A multidisciplinary research team of geneticists, archaeologists, and historians from several institutes in Europe, Asia, and North America, including Zuzana Hofmanová from the Department of Archaeology and Museology of the Faculty of Arts of Masaryk University, obtained the first human genomic data about the origins of the Avars. The research was published in the April issue of the prestigious scientific journal Cell.
The Avars were the more successful successors to Attila’s Huns and ruled a large part of Central and Eastern Europe for nearly 250 years. In the Czech Republic they are known for being the enemies of the Slavs and foes of Samo’s Empire. According to earlier research, the Avars came from somewhere in Central Asia in the sixth century AD, but both ancient authors and modern historians and archaeologists long speculated about where exactly they originated – whether they came mainly from western Eurasia or whether they were the descendants of the Mongolian Rouran Khanate, a mighty foe of China. Despite years of debate among historians and archaeologists, the exact origins of the Avars in the expansive steppes of Europe and Asia remained a mystery.
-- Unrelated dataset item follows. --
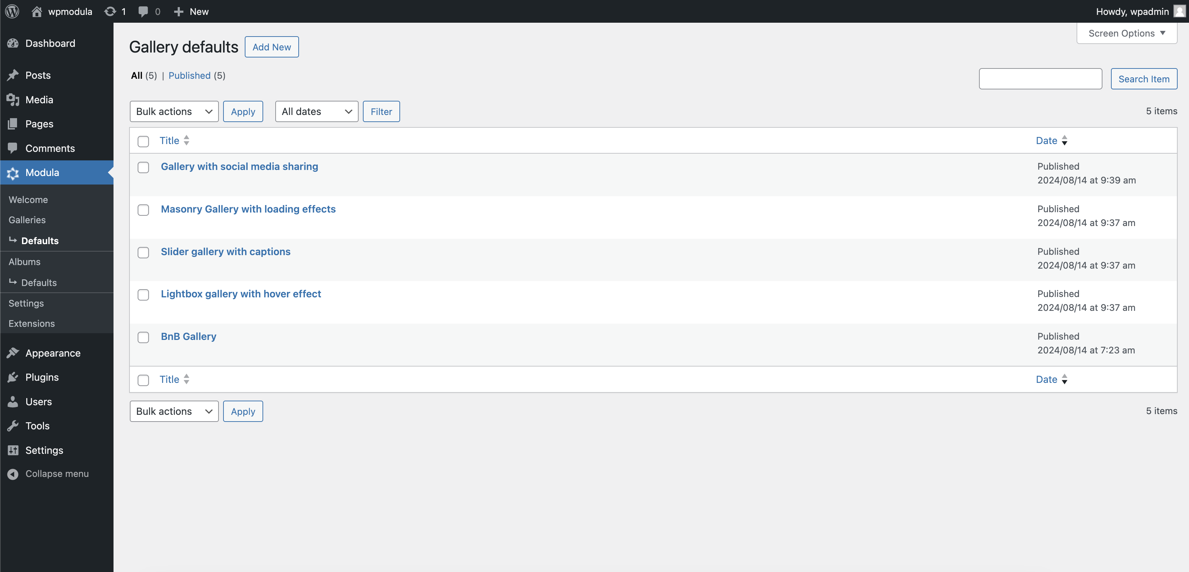This screenshot has width=1189, height=572.
Task: Click the WordPress logo icon
Action: (x=12, y=12)
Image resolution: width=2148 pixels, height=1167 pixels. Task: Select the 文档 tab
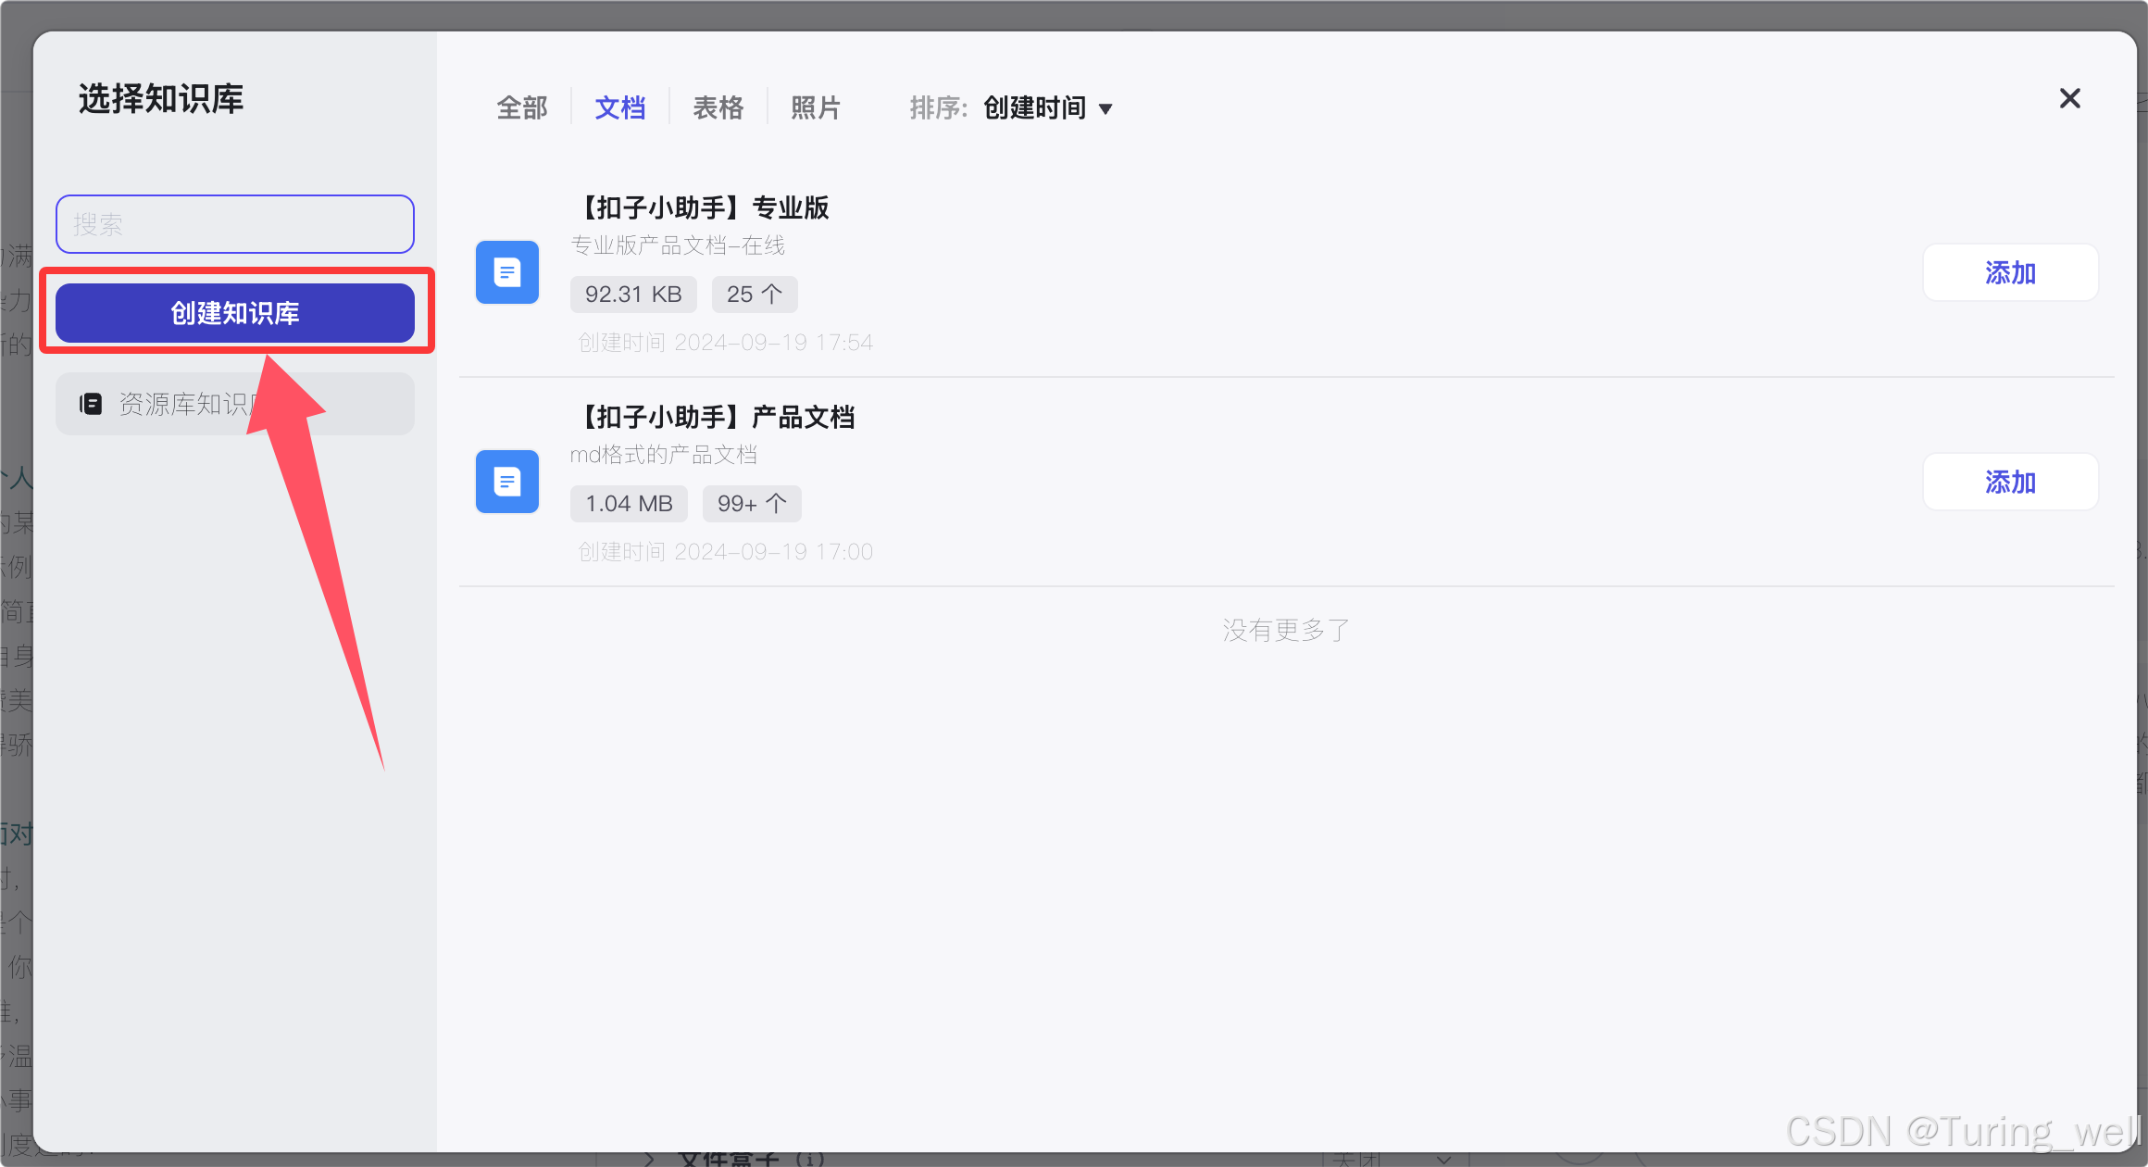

Now, with the help of DNA, a team of geneticists, archaeologists, and historians, of which Zuzana Hofmanová is a member, has solved this 1,400-year-old riddle. They have obtained the first human genomic data from the most prominent Avar sites discovered in what is today Hungary and discovered the genetic origins of the Avar elite in a far-away region in north-eastern Asia. In the study, they present direct genetic evidence of one of the farthest and fastest migrations in human history.
As part of archaeogenetic research, the scientists analysed the remains of 66 individuals from the Carpathian Basin, including from eight of the richest Avar graves ever discovered (in one of them they found, for example, 2.3 kg of gold). Many artefacts from these graves are on display at an exhibition that recently opened in Schallaburg, Austria. Archaeogenetic analysis was conducted on other individuals from the Carpathian Basin before and after the Avar period. By historically contextualizing the genetic analyses, the researchers were able to pinpoint the timing of the Avars’ migration. Over the course of several years, they travelled more than 5,000 kilometres from today’s Mongolia to the Caucuses, and within another ten years they settled in the Carpathian Basin. This was the fastest documented migration of such a long distance in human history.
“There were clear genetic links with populations from north-eastern Asia, including an individual directly from the Rouran Khanate. We also found that the Avar elites of the seventh century sometimes had up to 20 to 30 percent different genetic origins, probably associated with the north Caucasus and the western Asian steppes, which could indicate later migration from the steppes after the arrival of the Avars in the sixth century,” says Zuzana Hofmanová, an archaeogeneticist and the co-author of the study.
East Asian descent was mainly found in individuals from the assumed centre of the Avar Khanate between the Danube and Tisza Rivers in modern central Hungary. “Outside the region of primary settlement, we find great genetic variability, especially at the south Hungarian site of Kölked. This suggests that the incoming Avar group ruled a varied population with the help of a heterogenous elite. Interestingly, the Avar elite maintained their East Asian ancestry for a long time, even though they were surrounded by populations of local origin. This suggests that either people were in continual motion across the entire Eurasian steppe or that this group was relatively genetically isolated, perhaps as a result of cultural habits,” explains Hofmanová.
The research findings indicate, among other things, the great potential of cooperation between geneticists, archaeologists, historians, and anthropologists in studying the migration period in the first millennium. “This period in which many European borders as we know them today were formed will be the subject of further research. We still know much less than is generally assumed,” adds Hofmanová. The study was produced as part of the ERC-funded HistoGenes project studying the period between 400 and 900 AD in the Carpathian Basin.